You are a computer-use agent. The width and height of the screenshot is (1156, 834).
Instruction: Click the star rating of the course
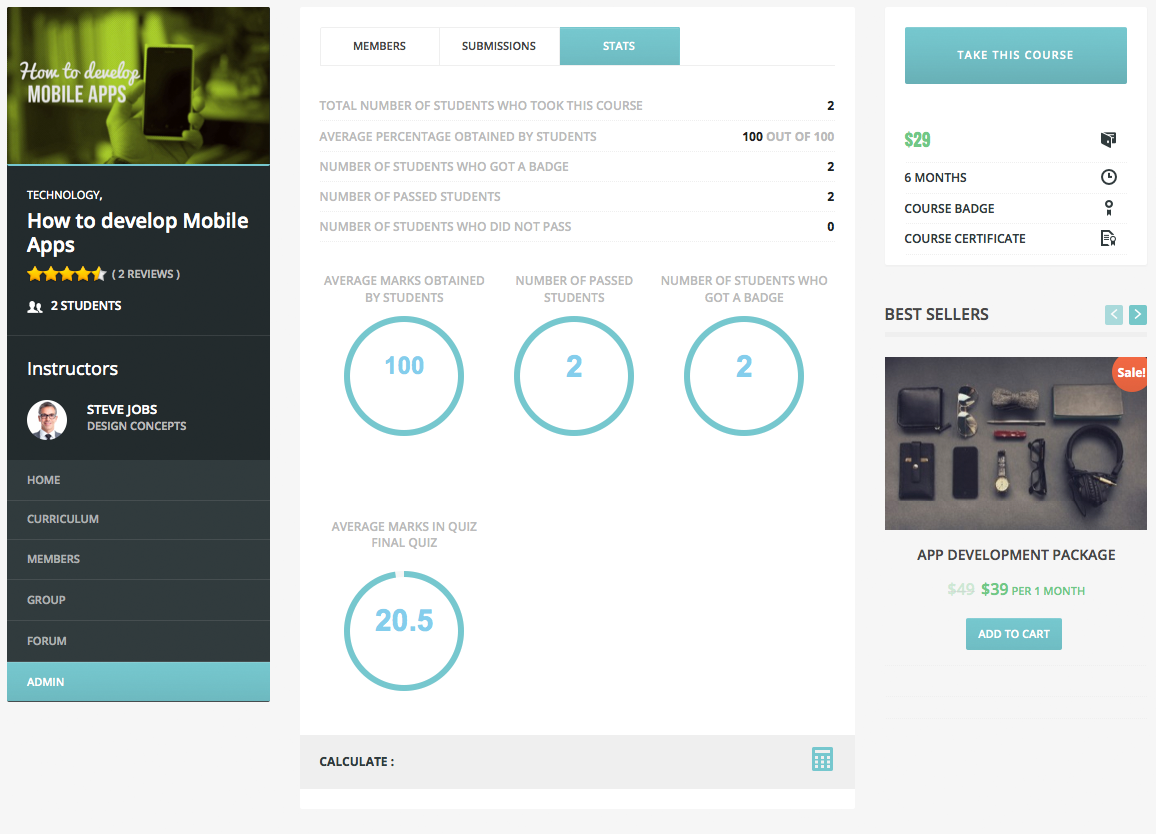(x=66, y=274)
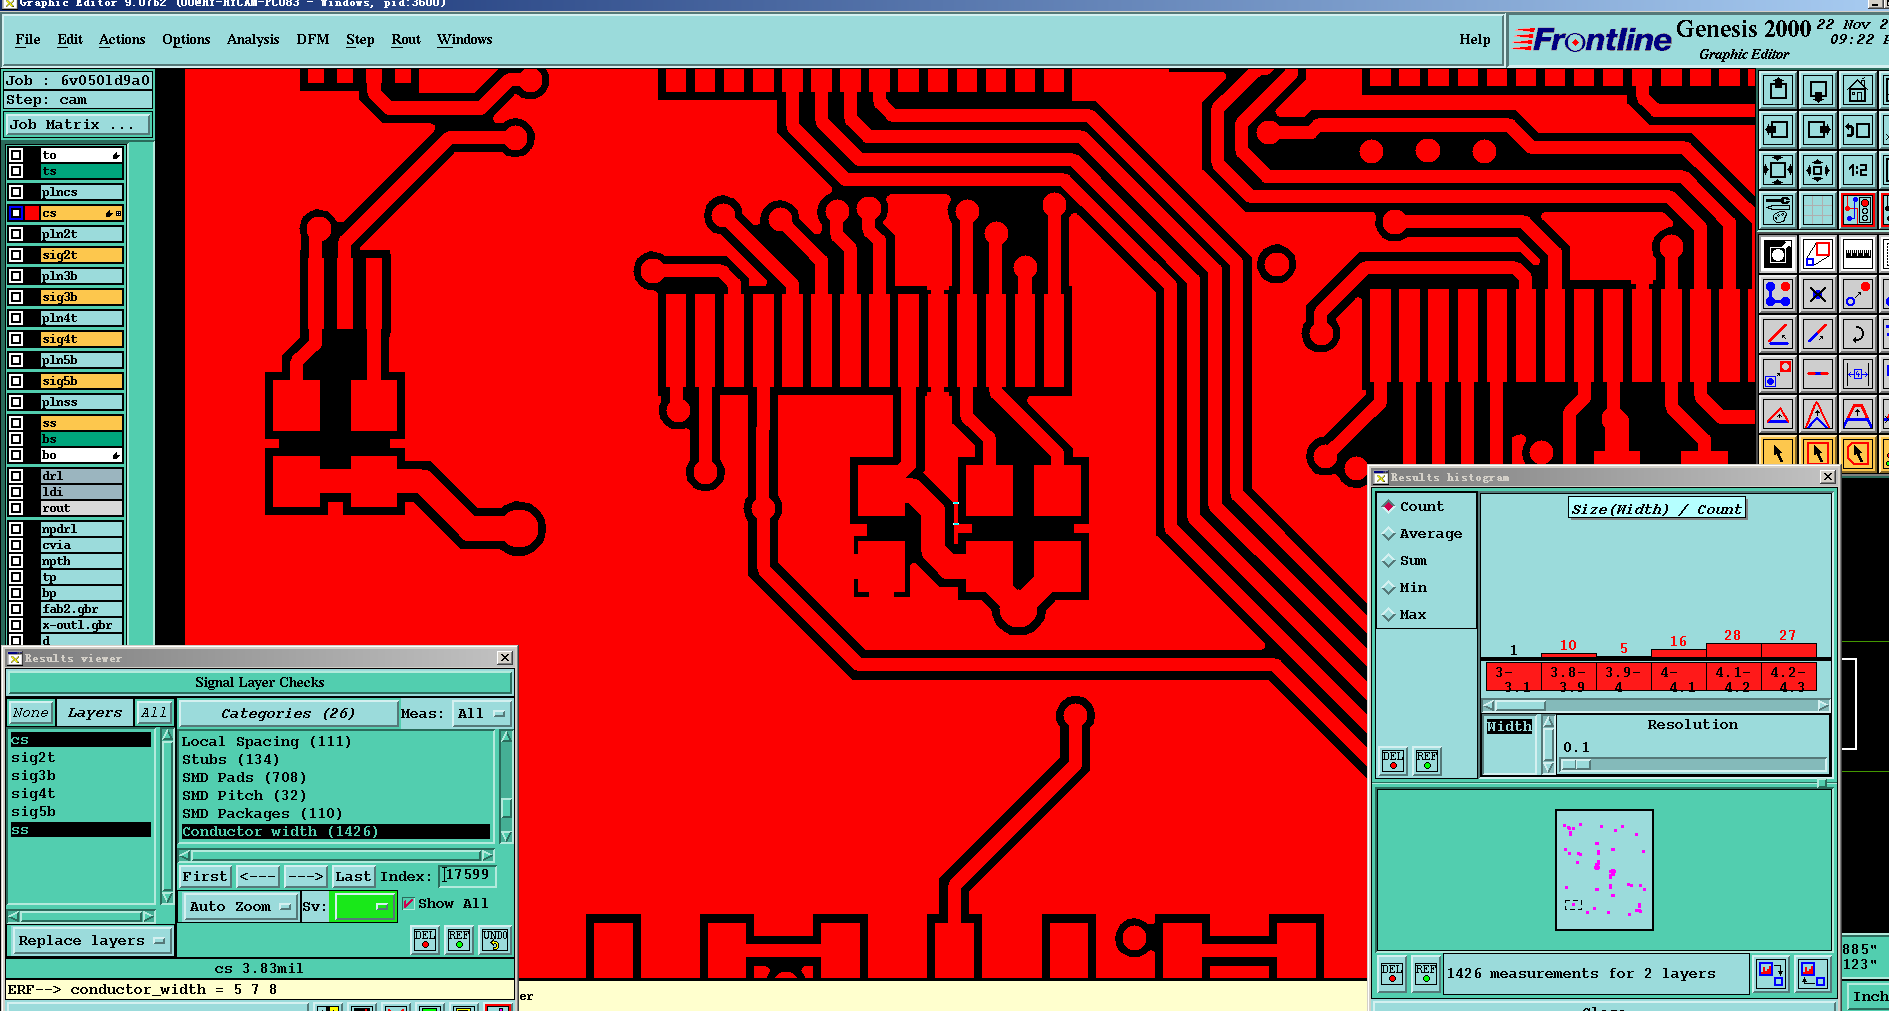Select the ruler measure tool
The width and height of the screenshot is (1889, 1011).
click(1857, 254)
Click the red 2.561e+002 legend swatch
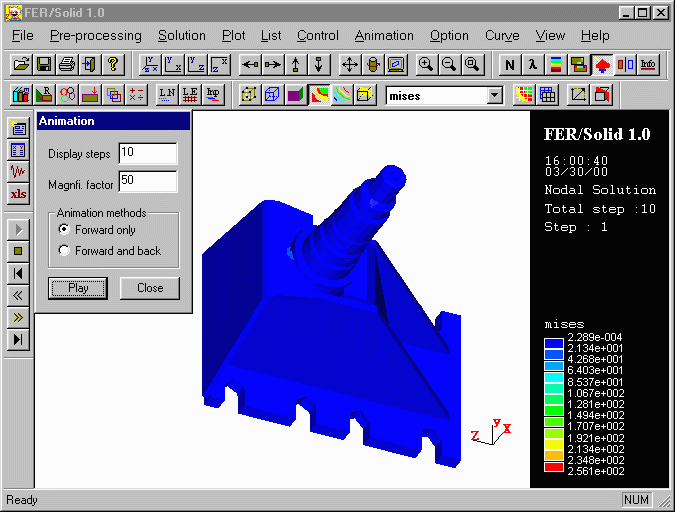Screen dimensions: 677x514 (553, 468)
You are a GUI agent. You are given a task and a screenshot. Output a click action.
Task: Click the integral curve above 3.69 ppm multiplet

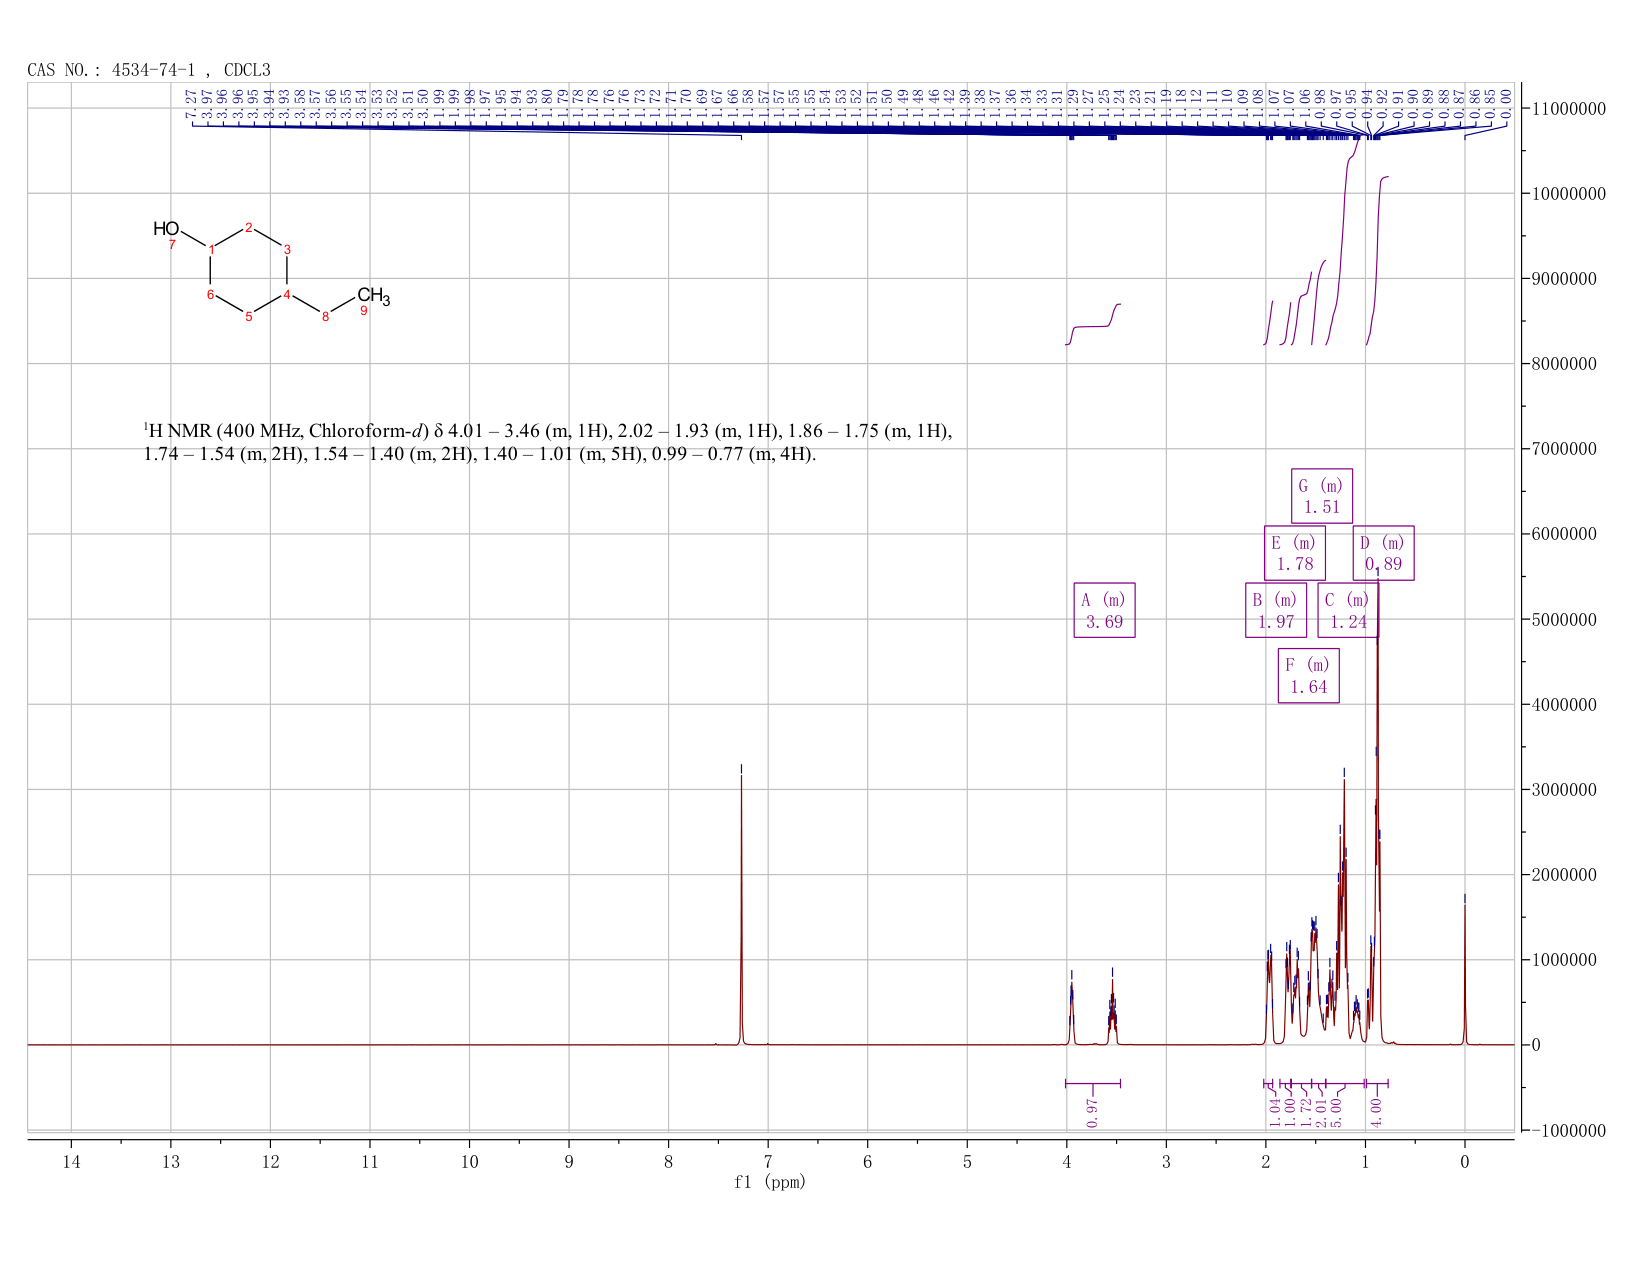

------------------------------------

Nothing but the pictures should be left out when the listing is repeated exactly.

You are a computer-use agent. The width and height of the screenshot is (1156, 834).
Instruction: Click the star rating of the course
(x=66, y=274)
Select the ruler measure tool
The width and height of the screenshot is (1889, 1011).
click(1857, 254)
Click the red 2.561e+002 legend swatch
Screen dimensions: 677x514 (553, 468)
You are a GUI agent. You are given a task and a screenshot. Output a click action.
Task: Click the integral curve above 3.69 ppm multiplet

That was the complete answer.